Mass density has been demonstrated as an interesting parameter for cell´s life-cycle characterization in previous works26,27 due to the relation of cell density with biological activity28. It is known that the cell density fluctuates during the cell cycle35. This is particularly important in human cells, where the density remains constant through the whole life-cycle except during mitosis29,30, when cells experience a rapid cell volume increase with the corresponding decrease in its mass density36. Therefore, there is a size dependency of the mass density, the larger cells showing a lower density. We have measured the density of MCF-7 (ATCC, USA) human breast adenocarcinoma cells (mean value of 1.11 ± 0.08 g·mL-1), Fig. 5, as a proof of principle of the capability of this mechano-optical technique to characterize cell density, together cell mass and cell reflectivity with high throughput.
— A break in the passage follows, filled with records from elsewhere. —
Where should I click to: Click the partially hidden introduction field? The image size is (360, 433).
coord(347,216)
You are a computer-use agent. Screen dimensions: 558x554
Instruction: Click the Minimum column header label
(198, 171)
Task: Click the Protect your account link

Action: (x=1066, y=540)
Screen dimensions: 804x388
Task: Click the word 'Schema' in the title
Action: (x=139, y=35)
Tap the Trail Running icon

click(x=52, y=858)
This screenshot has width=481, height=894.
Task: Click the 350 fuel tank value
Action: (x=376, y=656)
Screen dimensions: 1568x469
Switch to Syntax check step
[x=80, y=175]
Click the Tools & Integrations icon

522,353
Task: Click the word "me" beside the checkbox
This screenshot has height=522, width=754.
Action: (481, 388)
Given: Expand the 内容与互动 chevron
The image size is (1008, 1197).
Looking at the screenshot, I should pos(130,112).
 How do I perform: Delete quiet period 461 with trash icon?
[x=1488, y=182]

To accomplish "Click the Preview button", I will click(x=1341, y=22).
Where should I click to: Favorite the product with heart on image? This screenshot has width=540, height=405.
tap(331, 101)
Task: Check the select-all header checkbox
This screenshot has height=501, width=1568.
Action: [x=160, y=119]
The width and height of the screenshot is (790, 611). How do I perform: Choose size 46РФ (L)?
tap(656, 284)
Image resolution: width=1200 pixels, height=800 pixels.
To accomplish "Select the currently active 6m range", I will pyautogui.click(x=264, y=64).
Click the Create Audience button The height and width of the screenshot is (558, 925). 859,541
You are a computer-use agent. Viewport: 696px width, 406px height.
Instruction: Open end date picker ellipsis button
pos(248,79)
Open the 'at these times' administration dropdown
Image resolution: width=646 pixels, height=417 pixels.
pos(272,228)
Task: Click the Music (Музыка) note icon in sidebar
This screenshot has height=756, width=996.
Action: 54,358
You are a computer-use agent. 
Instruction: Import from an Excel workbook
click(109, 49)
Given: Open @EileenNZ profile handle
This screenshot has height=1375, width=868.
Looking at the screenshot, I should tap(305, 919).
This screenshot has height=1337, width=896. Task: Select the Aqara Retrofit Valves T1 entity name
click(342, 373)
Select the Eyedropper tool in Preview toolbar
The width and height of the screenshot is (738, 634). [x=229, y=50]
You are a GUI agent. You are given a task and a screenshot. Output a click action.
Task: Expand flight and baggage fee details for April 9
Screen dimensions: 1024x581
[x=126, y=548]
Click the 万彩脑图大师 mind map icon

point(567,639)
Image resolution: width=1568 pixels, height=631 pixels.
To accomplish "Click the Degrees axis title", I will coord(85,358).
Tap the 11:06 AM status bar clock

As seen from the experimental measurements, we observe a dependency of the density with cell size, which agrees with the results obtained in previous works about the variations observed during the cell life cycle35,36. This result proves the capability of the technique and opens the door for individual cell cycle studies by the multiparametric characterization proposed here.

Figure 5
figure 5

Cell mass density experiments. Up. Optical micrograph of individual MCF-7 cells of different sizes. The scale bar is 25 μm. Down. Experimental measurements of the mass density of individual MCF-7 human epithelial breast cells (orange symbols). The solid line represents a fitting of the experimental values, showing the size dependency of the measured density.

Discussion

In this work we have proposed a multiparametric particle spectroscopy method using suspended microcapillary resonators just by tracking the first flexural mode. We have theoretically and experimentally demonstrated that, despite being introduced with a random spatial distribution in the capillary device, particles will be eventually ordered in the sensing region as they will precipitate on the capillary wall as a consequence of lifting forces appearing. Additionally, drag and drive forces will determine the velocity of the particle depending on the pressure difference and the particle diameter, allowing to univocally relate particle velocity and diameter. Finally, we have tested these principles by measuring mixtures of particles of different diameters. Moreover, the device and the readout system employed in this work allows the optical probing of the flowing particles, which finally provides a triple parameter particle sensing. Simultaneous measurement of the buoyant mass through the frequency tracking and the particle size by means of its velocity and optical signal may be used to obtain information about the density of the flowing particles with high throughput, of up to 300 cells/min. We measured density variations of MCF-7 human breast adenocarcinoma cells, opening the door for individual cell cycle studies.

Methods

Cell culture

The cell lines MCF-7 from ATCC (USA) were grown in a mixture of DMEM (Dulbecco’s modified Eagle’s medium) (Life Technologies Corporation, USA), 10% FBS, 500 U/mL penicillin and 0.1 mg/mL streptomycin. Prior the measurements, the cells were trypsinized and resuspended, after soft centrifugation, in a volume of PBS with a 5% of DMSO, see reference 25 for further details.